In this trial, TPBCF has a low complication rate and a very low frequency of erosions at 1.9%. This compares very favourably with FDA-reports of 10% for larger mesh implants and with the 5.4% reported for the IVS apical sling by Farnsworth7. This technique was the basis for the development of TPBCF. Our data substantiate the superiority of the standardized TPBCF approach in comparison to the older technique. This fact is further illustrated by less blood loss (67 mL vs 110), shorter operating time (47 vs 60 min) and the total absence of rectal perforations (0 vs 2.2%) in this much larger study population (n=162 vs n= 93).

Ninety percent of patients experienced at least a five-year anatomical stability of the apical fixation with Farnsworth7. reporting an 87% success rate in short-term follow-up. When compared to FDA reports both studies exhibit a superior risk/hazard ratio with the TPBCF showing the thus far most advantageous profile. As a minimally invasive approach with the potential for conservation of the uterus or cervix TGBCF would potentially be applicable to all age groups and also the increasingly frequent elderly patient with significant co-morbidities.

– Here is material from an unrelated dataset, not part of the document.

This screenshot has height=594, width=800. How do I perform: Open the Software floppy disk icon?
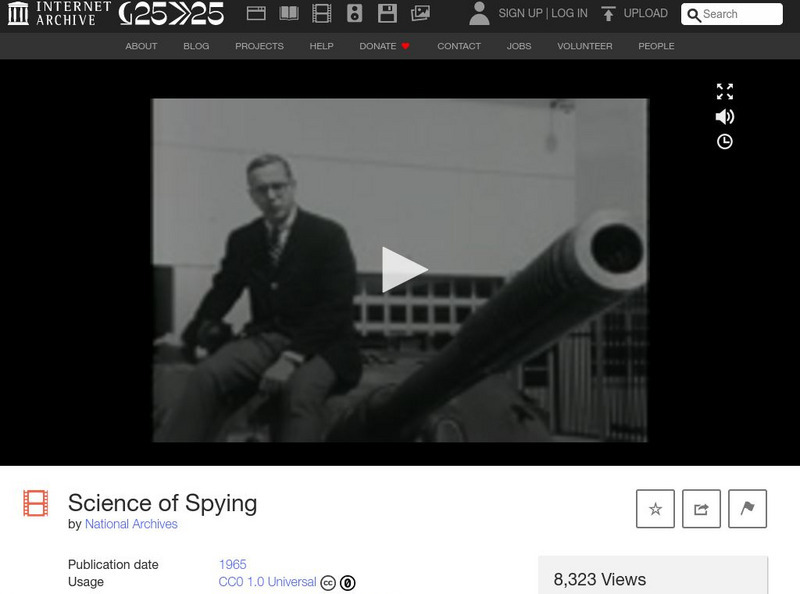(x=387, y=13)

The sum of the available data indicates, that the anatomy-analogous fixation of the vagina, cervix or uterus by this approach may have to be viewed and judged differently from the experience with larger meshes and may warrant reconsidering the generalized negative position of regulatory authorities towards pelvic floor prosthetic implants in favour of a more differentiated view.

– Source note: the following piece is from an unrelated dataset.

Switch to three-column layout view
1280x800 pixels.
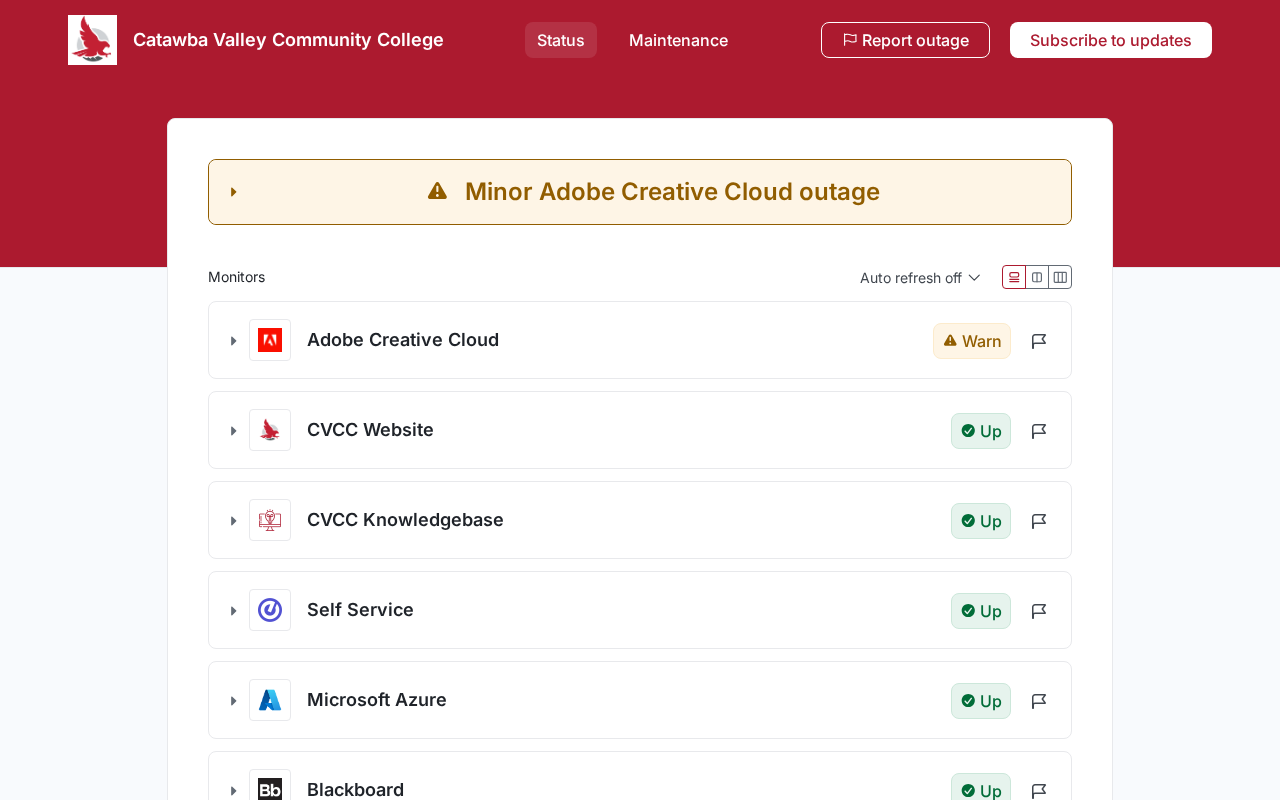tap(1060, 277)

Building on the long-term success of the TPBCF-concept in the treatment of prolapse and on developments in mesh technology and surgical instruments, a bilateral elastic colposuspension has been developed for the same surgical indications utilizing HexaPro monofilament macroporous mesh at a material weight of 21 g/m2 and I-Stich fixation in the pelvis. The entire implant weighs 0.054 g compared to a regular postal stamp at 0.085 g. The surgical method of Bilateral Sacrospineous Colosuspension has recently been formally described in detail and its evaluation is in progress.17 The goal of this development is to maintain the high success rate of the TPBCF while further decreasing foreign body load in the organism of the patient and potentially lowering the incidence of complications even further.


The authors report no conflicts of interest.


Ethics Committee Approval: At the time that the investigation was performed no separate ethics consent was required for routine observational follow-up studies without additional interventions.

Informed consent: Informed consent was obtained from the patients.

Peer-review: Externally peer-reviewed.